WHAT TO PRODUCE: Write the next part of the forum thread below about getting mod_speling and mod_bandwidth working on FreeBSD, picking up right after its last line.

# mod_speling and mod_bandwidth



## jigglywiggly (Nov 14, 2009)

So I have been running my web server on Debian fine, but since I had a freebsd box doing nothing, I want to use it for my web server.

Anyhow, apache,webmin, perl, php,samba all work fine and are installed. But how do I use mod_speling, http://httpd.apache.org/docs/2.2/mod/mod_speling.html

I mean it works fine on debian I just had to enable the mod in a folder in /var/www, except I have no idea where the Freebsd equivelent is. I also made a .htaccess with it just saying CheckSpelling On, but that didn't do that.

Also how do I get mod_bandwidth working? I have it used on my Debian box to limit my upload...
Any ideas?


----------



## dennylin93 (Nov 14, 2009)

This should be unrelated to FreeBSD as long as you have the appropriate modules installed and the correct configuration. The configuration for Apache is the same for all OSes.


----------



## graudeejs (Nov 14, 2009)

Did you check /usr/local/www


----------



## jigglywiggly (Nov 14, 2009)

DATASET EXTRACT:
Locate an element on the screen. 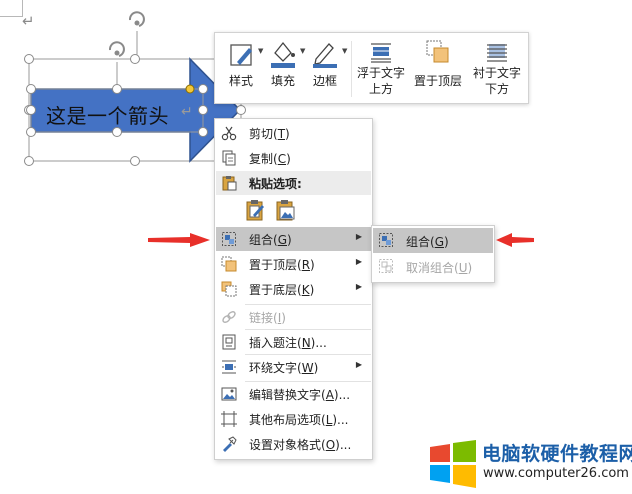 The image size is (632, 494). layout-options-icon is located at coordinates (229, 419).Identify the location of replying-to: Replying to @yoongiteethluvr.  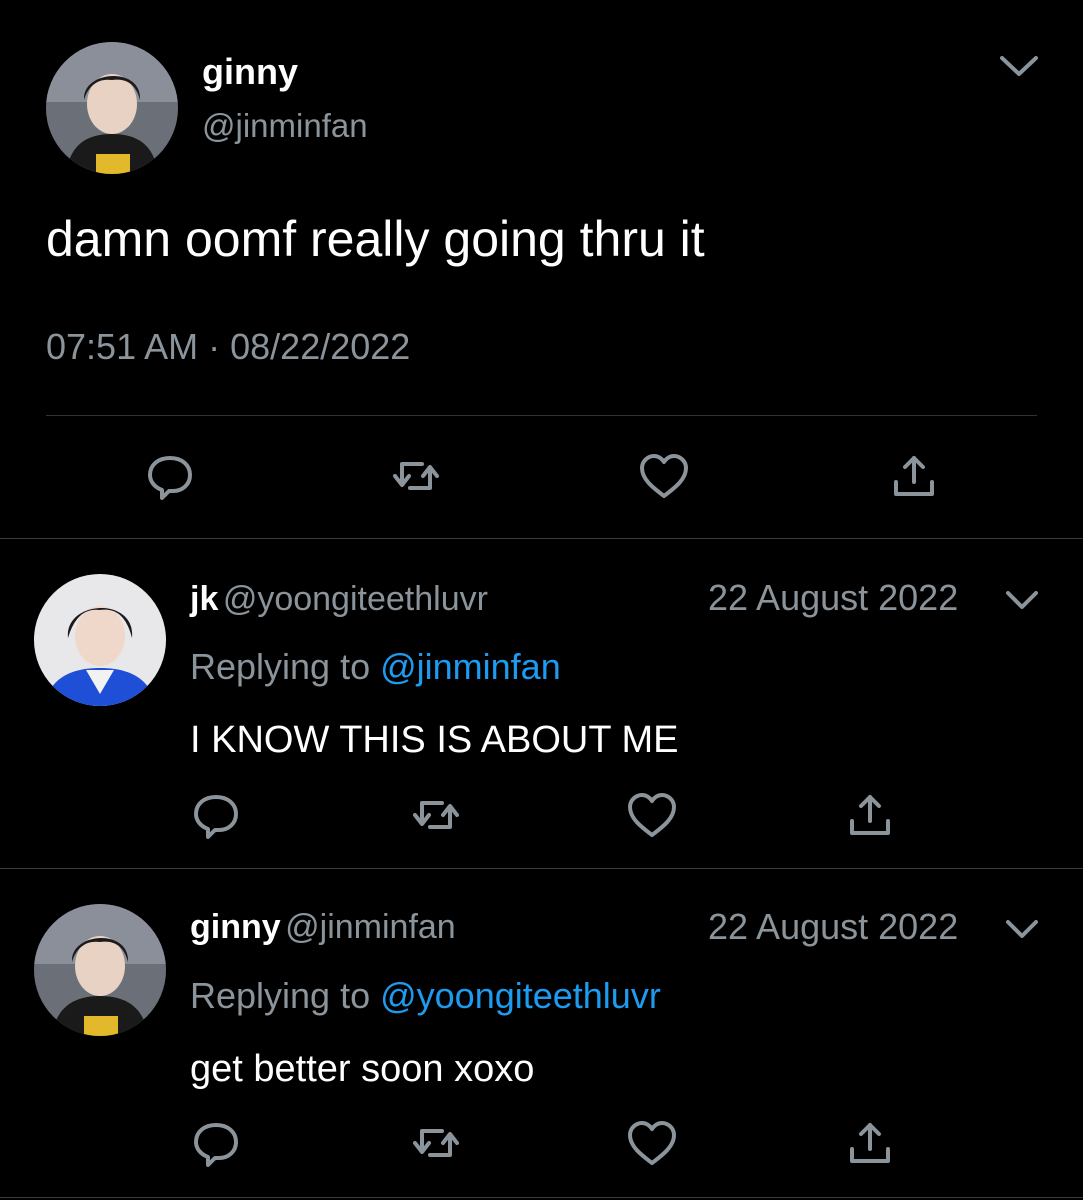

OUTPUT FOR THIS EXERCISE:
Thing is, I don't know where the folder is where you enable mods, there is like a folder like /etc/apache2 (in debian) with folders that have mods-available nad mods-enabled, sites-available, sites-enabled, and my httpd.conf is in there, but the folder where my httpd.conf is in freebsd is in /usr/local/etc/apache22, but I don't see any of those mods-enabled folders.


----------



## DutchDaemon (Nov 14, 2009)

Open httpd.conf. Look for LoadModule. FreeBSD doesn't use folders, symlinks or 'echo bla > /proc/whatever' to turn things on or off. Configurations are done in [wait for it ...] _configuration files_.


----------



## jigglywiggly (Nov 14, 2009)

Ok in /usr/local/libexec/apache22, mod_speling is there and apparently in my httpd.conf I already see a line loading mod_speling
Then I created a lovely .htaccess file with it saying CheckSpelling On

Then I try doing http://192.168.1.181/01 

It should give me a list of options saying do I want 01.jpg or 01.png, but I just get a 404...


----------



## DutchDaemon (Nov 14, 2009)

Then look in your error log _why_ or _where_ it can't find it.


----------



## jigglywiggly (Nov 14, 2009)

Well in the httpd-error.log, it doesn't say anything about mod_speling

When I try loading the imaginary 01 file, it just says file does not exist /home/administrator/webroot/01, which makes sense, but modspeling isn't working


----------



## DutchDaemon (Nov 14, 2009)

Try http://192.168.1.181/01.jph


----------



## dennylin93 (Nov 15, 2009)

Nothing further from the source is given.